Cinq ans après le départ de Ben Ali, la situation politique de la Tunisie paraît aujourd’hui trouble. Nidaa Tounes, parti sorti grand vainqueur des élections législatives l’an dernier, et créé par Béji Caïd Essebsi, fait l’objet d’une scission. La faction sécessionniste est dirigée Mohcen Marzouk, un des fondateurs du parti. Cette faction reproche à Hafedh Essebsi, fils du chef de l’État, de faire main basse sur le parti et la tentative de rapprochement avec le parti islamiste Ennahda. En conséquent, une trentaine de députés a démissionné de Nidaa Tounes, permettant ainsi à Ennahda de devenir le premier parti au Parlement. Une situation politique tragique pour un pays qui a tant lutté dans sa quête pour la démocratie.

Un terrorisme meurtrier

En plus d’être le pays dont proviennent le plus grand nombre de djihadistes en Syrie, la Tunisie doit faire face à la menace terroriste qui a émergé sur son propre territoire depuis près de trois ans. La première attaque d’envergure a eu lieu en juillet 2014 lorsque quinze soldats ont été tués lors d’un assaut terroriste mené à l’heure de la rupture du jeûne durant le Ramadan.

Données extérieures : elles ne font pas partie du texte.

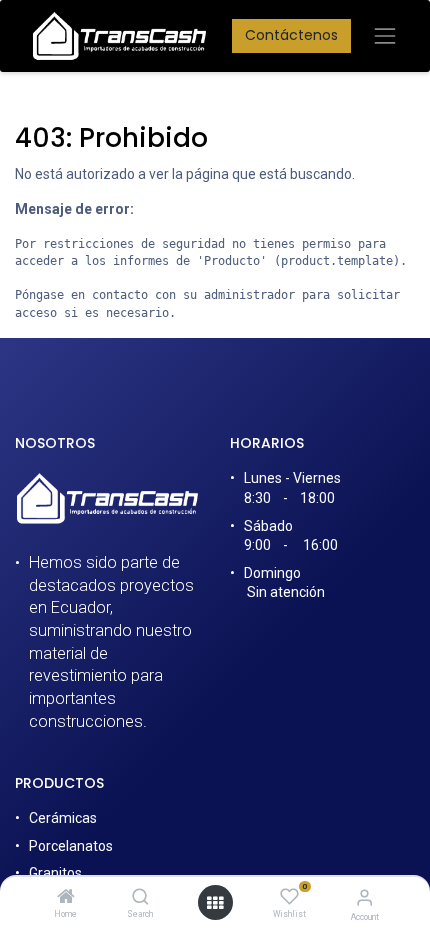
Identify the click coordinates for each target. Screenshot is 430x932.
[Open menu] (215, 903)
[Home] (66, 898)
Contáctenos (291, 35)
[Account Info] (364, 897)
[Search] (140, 898)
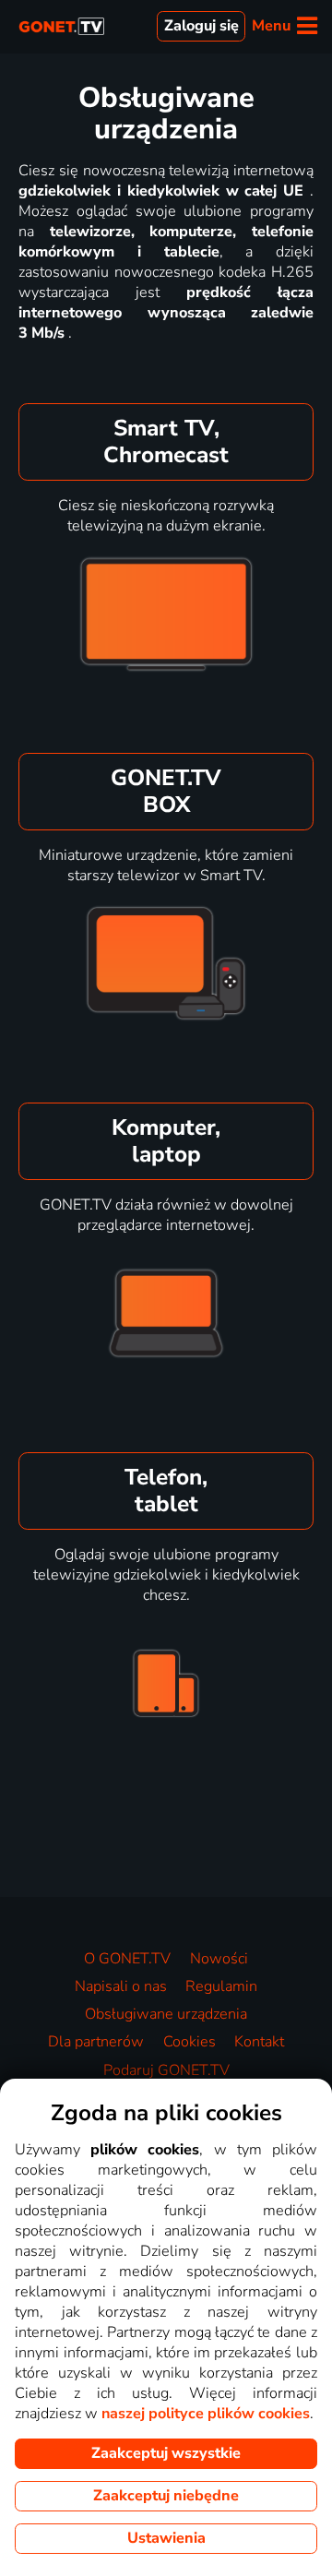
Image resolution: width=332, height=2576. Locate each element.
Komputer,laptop (166, 1141)
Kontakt (259, 2042)
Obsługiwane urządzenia (166, 2014)
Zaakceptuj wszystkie (166, 2453)
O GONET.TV (127, 1959)
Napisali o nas (121, 1986)
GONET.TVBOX (166, 791)
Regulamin (221, 1986)
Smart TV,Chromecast (166, 441)
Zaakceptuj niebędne (166, 2496)
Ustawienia (166, 2538)
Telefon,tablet (166, 1490)
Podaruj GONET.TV (166, 2070)
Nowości (219, 1959)
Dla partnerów (96, 2042)
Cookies (189, 2042)
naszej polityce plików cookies (205, 2413)
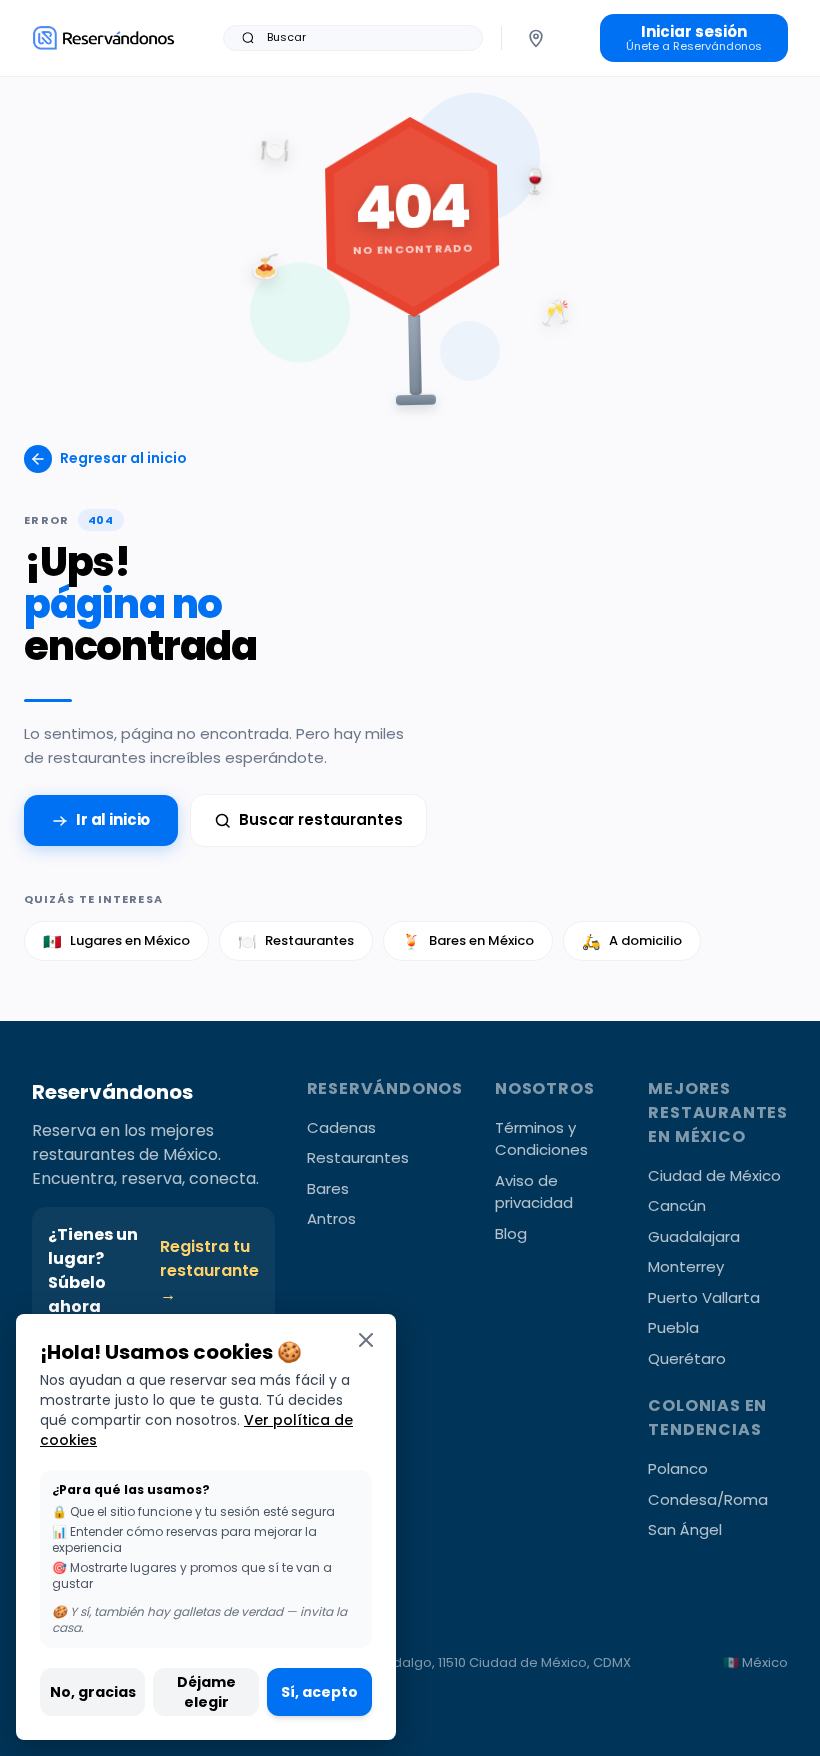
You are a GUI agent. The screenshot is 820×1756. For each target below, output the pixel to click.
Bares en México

En mars 2015, 22 personnes dont 21 touristes étrangers perdent la vie lors d’une attaque terroriste au Musée du Bardo de Tunis. Il s’agissait de la première attaque revendiquée par l’État islamique. En juin 2015, la Tunisie subit l’attentat le plus grave de son histoire récente lorsqu’un daechiste tue 38 personnes sur une plage près de la ville de Sousse. En novembre dernier, un attentat-suicide contre un bus de la sécurité présidentielle en plein centre de Tunis avait fait douze morts. Une fois encore, l’État Islamique revendique l’attentat.

Pour soutenir la Tunisie face à la menace terroriste, les États-Unis ont décidé en avril 2015 de multiplier par trois son aide militaire, et de l’aider dans la formation de ses troupes. L’aide américaine s’est située en 2015 aux environs de 180 millions de dollars. La Tunisie a également obtenu le statut d’allié majeur hors-OTAN, un privilège rare accordé qu’à une quinzaine de pays dans le monde qui permet aux pays concernés d’avoir accès à une coopération militaire renforcée avec les États-Unis, notamment dans le développement et l’achat d’armements.

Une économie en grande difficulté

Le terrorisme a eu un impact négatif énorme sur l’industrie du tourisme en Tunisie, principale activité économique du pays. La Tunisie, qui n’était déjà pas épargnée par le chômage et les inégalités sociales du temps de Ben Ali, se retrouve désormais au cœur d’une crise économique. Le pays est très endetté. Lors des quatre années ayant suivi le départ de Ben Ali, la dette publique tunisienne a augmenté de 58%, passant de 12 à 19 milliards d’euros, représentant  67% du PIB tunisien. Le taux de chômage officiel est quant à lui au-dessus de 15%, et le service de la dette représente un sixième du budget de l’État tunisien pour 2015. Il est d’ailleurs le premier poste budgétaire de la Tunisie devant le ministère de l’Éducation.

Signe des temps difficiles, la Tunisie a été contrainte de faire appel à des organismes internationaux afin de leur demander un prêt. Ainsi, la Banque mondiale a annoncé en octobre l’octroi d’un prêt de 500 millions de dollars à la Tunisie pour faire face aux répercussions économiques des récents attentats et soutenir les avancées des réformes actuelles. Le FMI a lui aussi été sollicité en 2013 mais aussi en septembre dernier afin d’octroyer à chaque fois une ligne de crédit à la Tunisie d’un montant d’1.7 milliard de dollars.

Quid de la relation Algérie-Tunisie ?

Tout au long de ces cinq dernières années, l’Algérie a fait preuve d’un indéfectible soutien à la Tunisie, que ce soit face aux difficultés économiques ou au terrorisme qui affectent la Tunisie. En 2011, peu après la chute de Ben Ali, l’Algérie a accordé une première aide financière de 100 millions de dollars à la Tunisie (dont 10 millions sous forme de don). En 2014, c’était une aide financière d’environ 250 millions de dollars que l’Algérie a accordé à la Tunisie, un montant qui était appelé à être revu à la hausse selon le ministère des Affaires étrangères Ramtane Lamamra.

Sur le plan sécuritaire, en novembre dernier encore, dans le sillage de l’attentat à Tunis contre le bus de la sécurité présidentielle, le président Bouteflika a assuré une nouvelle fois au peuple tunisien de l’entière solidarité et soutien de l’Algérie, et de sa coopération pour exterminer le terrorisme.